Today’s meeting is also coming just hard on the heels of the Warriors’ 3-0 win over Liberia in a Group A, African Cup of Nations qualifier at the National Sports Stadium on Sunday. Zifa is now set to carry a post-mortem of the game and also plan for the last qualifier against Cape Verde on October 8.

In-between now and the tie in Praia, it’s ideal that Norman Mapeza gets a high profile international friendly. Interestingly, Mapeza was also fingered in the Asiagate report, as is the case with many of the players leading the Warriors in the current qualifiers, and how Zifa handle this issue will be interesting.

Mapeza, just like the majority of those fingered, denies any wrong-doing.

His assistant, Joey Antipas, was also fingered in the Asiagate report.
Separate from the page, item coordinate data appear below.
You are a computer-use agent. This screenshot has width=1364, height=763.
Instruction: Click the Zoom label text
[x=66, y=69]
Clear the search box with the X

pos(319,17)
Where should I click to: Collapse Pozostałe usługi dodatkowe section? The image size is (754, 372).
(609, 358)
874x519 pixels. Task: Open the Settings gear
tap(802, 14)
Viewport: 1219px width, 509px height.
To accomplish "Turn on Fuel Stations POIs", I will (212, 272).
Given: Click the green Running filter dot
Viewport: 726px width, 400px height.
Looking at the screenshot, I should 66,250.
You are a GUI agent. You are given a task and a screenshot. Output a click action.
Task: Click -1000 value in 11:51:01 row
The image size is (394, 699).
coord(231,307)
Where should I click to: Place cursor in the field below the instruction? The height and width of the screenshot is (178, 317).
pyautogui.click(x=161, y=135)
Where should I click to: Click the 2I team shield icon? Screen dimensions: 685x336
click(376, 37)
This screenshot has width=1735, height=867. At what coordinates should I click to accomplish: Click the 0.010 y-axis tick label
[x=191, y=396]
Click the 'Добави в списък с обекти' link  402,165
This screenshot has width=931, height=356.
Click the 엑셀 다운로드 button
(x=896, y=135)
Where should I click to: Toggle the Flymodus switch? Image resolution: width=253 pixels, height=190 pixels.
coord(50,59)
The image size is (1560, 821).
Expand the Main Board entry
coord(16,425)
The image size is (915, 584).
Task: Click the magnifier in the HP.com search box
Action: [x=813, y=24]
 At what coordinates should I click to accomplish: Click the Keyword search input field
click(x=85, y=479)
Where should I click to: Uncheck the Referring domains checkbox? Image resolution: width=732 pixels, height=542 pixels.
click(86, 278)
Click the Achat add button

Zifa have to decide as a board whether they adopt the recommendations made by Gumede and his team that an independent disciplinary committee be formed to try all those implicated.

Last week Zifa president Cuthbert Dube had to make a public undertaking to the Warriors that they would not be punished, when they returned home for the Nations Cup qualifier against Liberia, after a load of speculative reports claiming that the players would be sanctioned.

Dube, who has been battling to find the best possible way to deal with the issue, will have to move mountains to balance the need to resolve the issue while at the same time not rocking the Warriors’ boat.

Refreshingly, there has been a change of heart among some board members who were viewed as hardliners with Benedict Moyo, the secretary of the investigating committee, telling The Herald on Monday that the mission to qualify for the 2012 Nations Cup finals was the biggest battle.

Moyo said the board was now fully behind Mapeza and revealed that it was a mistake for the Zifa leadership to tamper with the coaching staff leading to the game against Cape Verde last week.

“It was unfortunate that we got into a situation where we had co-coaches for the home game against Cape Verde when it is clear that in football there is no democracy because you only have one guy barking the orders,” said Moyo.

“As part of the Zifa leadership, we regret all that, it is something that should not have happened and to me it remains a 10 October 2010 disaster.”